I was in the shower the other day (isn’t that where a lot of really good thinking goes on?) and I suddenly remembered a moment from my past that I completely blocked out. Stick with me here.
I’ve lost a major amount of weight 3 times in my past (going to make it 4 with this final loss!): about 50 pounds when I was in middle school to combat the ever-oppressive bullies that plagued my days, 30 pounds a few years after I met my now-husband (you know you’ve found the one when both of you gain weight), and 71 pounds after having my first child. This current weight loss will have me losing about 60 pounds by the time I’m through, if you’re keeping track. Anyway, when I tell people the story of my first weight loss experience, I usually just say that I started exercising and watching what I ate the summer before 8th grade, not really any more detail than that. I mean, I was bullied for being overweight and that certainly drove my decision to begin working on my health, but that’s about all I remembered about that time in my life. That is, until a couple days ago. There I was, relaxing in the shower, when I suddenly was hit with a repressed memory, a memory that is, no doubt, the reason I decided to lose weight when I was in middle school.
You know those school pictures you took a few times a year? There were pictures for yearbook and pictures for Fall and pictures for Spring, etc. Well, when I was in 7th grade, my mother paid for a set of pictures (let’s say Fall, so as a student you weren’t required to take the unless you paid for them) so I was obliged to take them. I wore a purple s’getti strap shirt over a white blouse and some khakis. I thought I looked nice. That was my favorite outfit, after all.
Fast forward to a few weeks later when the pictures came in. I received my pictures and was immediately disgusted with them. Not because of my face, or because I thought I looked funny, but because of my stomach. The picture was just long enough to reveal three big, fat rolls made all the more visible by the purple color of my shirt. I couldn’t believe it. Up until that point, I knew I was bigger than my peers, but I didn’t think I was “fat”. My perception of myself changed in the split of a second.
My friends all wanted a picture. That’s what girls do, they share their school pictures and put them in the front of their binder. I was so disgusted with mine that I told everyone I wasn’t allowed to give out the pictures until my parents had seen them. Truth is, those pictures never even made them home. I threw them away in the dumpster outside of school. I threw away my mother’s money and I threw away any evidence that I ever looked so fat. That night, I went home, cried, and began doing crunches and jumping jacks while locked away in my bedroom. That weekend, I researched how to diet and began a journey to lose weight and be happier with myself.
I had forgotten all about those silly pictures, but boy what an impact they had on me!
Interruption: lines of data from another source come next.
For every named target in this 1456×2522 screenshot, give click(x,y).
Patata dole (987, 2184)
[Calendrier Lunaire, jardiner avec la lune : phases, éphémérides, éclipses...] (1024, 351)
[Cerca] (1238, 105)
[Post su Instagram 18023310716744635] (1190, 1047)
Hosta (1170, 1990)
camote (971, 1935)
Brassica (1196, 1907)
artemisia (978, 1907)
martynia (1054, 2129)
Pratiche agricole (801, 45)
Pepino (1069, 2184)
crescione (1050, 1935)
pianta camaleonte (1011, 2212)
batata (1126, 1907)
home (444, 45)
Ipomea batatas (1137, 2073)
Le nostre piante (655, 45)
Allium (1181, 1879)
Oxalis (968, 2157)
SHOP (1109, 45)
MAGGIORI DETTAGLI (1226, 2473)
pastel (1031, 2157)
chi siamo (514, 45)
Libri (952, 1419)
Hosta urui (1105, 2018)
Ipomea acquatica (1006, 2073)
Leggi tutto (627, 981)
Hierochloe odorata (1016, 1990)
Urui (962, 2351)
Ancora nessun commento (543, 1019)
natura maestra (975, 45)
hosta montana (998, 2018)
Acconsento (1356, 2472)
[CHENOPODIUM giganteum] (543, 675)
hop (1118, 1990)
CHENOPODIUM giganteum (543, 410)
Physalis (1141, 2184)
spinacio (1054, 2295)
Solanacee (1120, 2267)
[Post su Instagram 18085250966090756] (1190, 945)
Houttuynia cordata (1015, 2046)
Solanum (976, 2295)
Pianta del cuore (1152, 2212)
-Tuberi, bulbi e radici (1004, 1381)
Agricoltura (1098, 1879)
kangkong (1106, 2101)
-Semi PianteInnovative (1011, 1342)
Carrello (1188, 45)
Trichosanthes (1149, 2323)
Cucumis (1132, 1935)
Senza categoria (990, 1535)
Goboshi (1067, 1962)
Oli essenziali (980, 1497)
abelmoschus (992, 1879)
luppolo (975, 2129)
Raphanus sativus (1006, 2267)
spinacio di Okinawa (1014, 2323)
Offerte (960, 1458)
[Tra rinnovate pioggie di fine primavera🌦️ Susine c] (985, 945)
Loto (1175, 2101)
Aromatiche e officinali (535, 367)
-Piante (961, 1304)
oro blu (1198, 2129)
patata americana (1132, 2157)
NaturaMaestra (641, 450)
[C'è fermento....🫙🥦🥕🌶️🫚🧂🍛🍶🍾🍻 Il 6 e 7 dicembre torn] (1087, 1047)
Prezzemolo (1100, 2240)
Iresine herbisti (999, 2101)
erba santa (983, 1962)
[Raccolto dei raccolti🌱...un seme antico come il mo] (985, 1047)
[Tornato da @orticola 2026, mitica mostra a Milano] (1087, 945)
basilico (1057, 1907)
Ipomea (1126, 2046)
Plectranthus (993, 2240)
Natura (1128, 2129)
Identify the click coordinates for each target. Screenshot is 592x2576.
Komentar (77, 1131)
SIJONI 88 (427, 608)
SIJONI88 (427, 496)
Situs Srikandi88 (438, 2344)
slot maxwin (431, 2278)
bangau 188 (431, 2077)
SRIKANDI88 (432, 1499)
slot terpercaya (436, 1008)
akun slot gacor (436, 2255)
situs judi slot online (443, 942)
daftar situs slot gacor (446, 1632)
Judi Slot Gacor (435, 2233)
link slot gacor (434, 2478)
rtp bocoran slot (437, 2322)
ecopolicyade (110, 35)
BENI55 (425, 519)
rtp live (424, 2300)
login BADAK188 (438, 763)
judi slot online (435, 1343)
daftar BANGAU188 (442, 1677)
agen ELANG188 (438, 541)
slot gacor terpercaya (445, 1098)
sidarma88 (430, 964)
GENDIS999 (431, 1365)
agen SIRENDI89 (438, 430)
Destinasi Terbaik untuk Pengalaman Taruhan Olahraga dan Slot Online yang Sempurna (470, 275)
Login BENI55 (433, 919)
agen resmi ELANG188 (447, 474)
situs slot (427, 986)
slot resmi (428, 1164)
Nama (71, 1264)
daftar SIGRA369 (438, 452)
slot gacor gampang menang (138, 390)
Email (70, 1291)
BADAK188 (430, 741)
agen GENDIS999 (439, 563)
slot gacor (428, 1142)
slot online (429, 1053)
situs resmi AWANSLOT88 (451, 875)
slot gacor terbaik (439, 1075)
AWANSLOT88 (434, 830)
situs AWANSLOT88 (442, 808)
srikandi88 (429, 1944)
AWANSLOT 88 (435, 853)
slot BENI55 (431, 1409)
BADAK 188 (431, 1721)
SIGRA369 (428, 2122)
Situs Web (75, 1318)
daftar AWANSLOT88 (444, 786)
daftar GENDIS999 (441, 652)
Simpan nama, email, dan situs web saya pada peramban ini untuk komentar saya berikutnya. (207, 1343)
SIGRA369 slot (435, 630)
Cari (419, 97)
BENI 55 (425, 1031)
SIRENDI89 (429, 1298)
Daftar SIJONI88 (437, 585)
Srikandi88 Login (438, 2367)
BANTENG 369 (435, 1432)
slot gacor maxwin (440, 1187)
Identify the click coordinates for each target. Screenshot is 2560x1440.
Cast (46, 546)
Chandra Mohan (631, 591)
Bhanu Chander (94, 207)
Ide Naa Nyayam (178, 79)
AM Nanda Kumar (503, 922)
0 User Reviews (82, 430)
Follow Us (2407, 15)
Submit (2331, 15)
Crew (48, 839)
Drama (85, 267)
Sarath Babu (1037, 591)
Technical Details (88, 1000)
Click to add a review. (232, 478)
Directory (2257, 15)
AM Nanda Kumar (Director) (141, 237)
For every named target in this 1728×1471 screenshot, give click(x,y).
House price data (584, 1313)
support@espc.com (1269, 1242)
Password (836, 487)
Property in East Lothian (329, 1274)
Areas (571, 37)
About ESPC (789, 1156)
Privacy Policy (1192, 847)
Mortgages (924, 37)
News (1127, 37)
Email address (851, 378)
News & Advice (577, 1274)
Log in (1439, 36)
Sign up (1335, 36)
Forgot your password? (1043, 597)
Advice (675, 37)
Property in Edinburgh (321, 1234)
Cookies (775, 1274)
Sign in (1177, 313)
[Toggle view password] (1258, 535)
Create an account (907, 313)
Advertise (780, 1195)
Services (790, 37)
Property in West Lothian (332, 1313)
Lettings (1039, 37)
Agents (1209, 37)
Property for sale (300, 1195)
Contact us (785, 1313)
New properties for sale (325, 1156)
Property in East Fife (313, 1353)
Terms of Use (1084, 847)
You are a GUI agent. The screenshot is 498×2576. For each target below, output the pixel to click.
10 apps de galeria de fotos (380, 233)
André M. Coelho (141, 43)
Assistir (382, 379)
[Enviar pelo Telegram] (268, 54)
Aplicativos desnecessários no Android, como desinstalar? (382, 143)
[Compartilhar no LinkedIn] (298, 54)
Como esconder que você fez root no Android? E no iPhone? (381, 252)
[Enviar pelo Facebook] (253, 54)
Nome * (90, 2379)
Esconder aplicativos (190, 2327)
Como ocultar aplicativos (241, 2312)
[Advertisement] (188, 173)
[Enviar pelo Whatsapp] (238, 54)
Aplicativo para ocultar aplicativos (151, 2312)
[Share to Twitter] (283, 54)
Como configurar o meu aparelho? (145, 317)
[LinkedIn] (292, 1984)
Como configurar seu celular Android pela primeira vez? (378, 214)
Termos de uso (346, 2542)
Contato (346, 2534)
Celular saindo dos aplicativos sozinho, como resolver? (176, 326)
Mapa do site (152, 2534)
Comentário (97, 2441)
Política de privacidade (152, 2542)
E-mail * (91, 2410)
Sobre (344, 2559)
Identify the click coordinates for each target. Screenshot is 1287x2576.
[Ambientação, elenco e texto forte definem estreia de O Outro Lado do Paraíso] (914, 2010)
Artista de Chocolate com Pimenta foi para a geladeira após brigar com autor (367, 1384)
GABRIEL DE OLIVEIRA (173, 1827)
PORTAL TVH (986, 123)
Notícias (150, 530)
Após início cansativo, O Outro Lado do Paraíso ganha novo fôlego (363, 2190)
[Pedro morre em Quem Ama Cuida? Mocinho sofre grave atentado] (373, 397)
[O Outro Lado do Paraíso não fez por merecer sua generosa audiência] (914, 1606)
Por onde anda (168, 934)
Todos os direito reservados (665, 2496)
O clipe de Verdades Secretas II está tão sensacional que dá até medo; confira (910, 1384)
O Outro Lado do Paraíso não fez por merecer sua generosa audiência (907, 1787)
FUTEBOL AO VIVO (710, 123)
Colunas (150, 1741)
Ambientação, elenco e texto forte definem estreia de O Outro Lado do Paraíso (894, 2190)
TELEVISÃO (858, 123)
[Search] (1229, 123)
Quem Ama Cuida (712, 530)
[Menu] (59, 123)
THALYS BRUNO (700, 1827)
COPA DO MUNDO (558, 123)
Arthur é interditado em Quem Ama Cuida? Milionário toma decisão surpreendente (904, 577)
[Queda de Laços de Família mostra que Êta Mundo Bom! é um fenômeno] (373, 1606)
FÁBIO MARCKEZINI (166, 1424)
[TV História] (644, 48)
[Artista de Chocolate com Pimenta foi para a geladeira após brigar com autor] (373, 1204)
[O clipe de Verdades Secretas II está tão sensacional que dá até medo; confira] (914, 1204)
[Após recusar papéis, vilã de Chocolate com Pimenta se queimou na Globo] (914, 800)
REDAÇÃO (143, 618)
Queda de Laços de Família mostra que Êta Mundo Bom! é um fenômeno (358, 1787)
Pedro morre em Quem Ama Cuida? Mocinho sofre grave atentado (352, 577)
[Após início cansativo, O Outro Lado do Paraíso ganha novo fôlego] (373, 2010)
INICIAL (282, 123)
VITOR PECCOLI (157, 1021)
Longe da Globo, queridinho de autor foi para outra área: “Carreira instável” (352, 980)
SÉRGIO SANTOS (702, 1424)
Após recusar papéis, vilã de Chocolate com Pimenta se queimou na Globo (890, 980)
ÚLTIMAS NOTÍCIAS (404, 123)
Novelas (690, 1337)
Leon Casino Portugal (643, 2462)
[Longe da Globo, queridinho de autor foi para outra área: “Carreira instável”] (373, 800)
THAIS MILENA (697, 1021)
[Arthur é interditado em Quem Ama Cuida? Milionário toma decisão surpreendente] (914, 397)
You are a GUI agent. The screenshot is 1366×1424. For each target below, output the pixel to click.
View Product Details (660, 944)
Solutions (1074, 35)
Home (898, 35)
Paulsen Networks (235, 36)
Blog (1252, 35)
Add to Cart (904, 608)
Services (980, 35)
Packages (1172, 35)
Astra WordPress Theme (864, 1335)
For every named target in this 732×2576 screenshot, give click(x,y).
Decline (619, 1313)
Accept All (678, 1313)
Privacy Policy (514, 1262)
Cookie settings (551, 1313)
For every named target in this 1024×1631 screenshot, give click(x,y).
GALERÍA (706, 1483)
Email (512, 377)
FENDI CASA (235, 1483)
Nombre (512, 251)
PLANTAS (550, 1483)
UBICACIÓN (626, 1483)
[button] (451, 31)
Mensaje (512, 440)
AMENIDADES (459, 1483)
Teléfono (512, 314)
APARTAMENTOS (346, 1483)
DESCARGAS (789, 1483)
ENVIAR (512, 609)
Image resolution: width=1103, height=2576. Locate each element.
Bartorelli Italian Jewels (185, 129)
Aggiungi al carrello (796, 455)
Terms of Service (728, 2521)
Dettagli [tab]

They were the sole reason I decided to get healthy back in the day. I really wish I had saved just one to remind myself of that time in my life. I would honestly still have it posted on my wall to this day just to look at and remember how unhappy I was and how far I’ve come, even if I did pack on some pounds while pregnant.
One of the reasons I am so determined to get back to my pre-pregnancy healthy, in-shape body is because I want to be a good role model for my daughters. I know firsthand what it’s like to be self-conscious and feel fat and ugly, and that’s something I never want my daughters to feel as long as I can help it. If I can show them that eating healthy and exercising is fun and that people are beautiful no matter how they look, I’ll say I’ve won.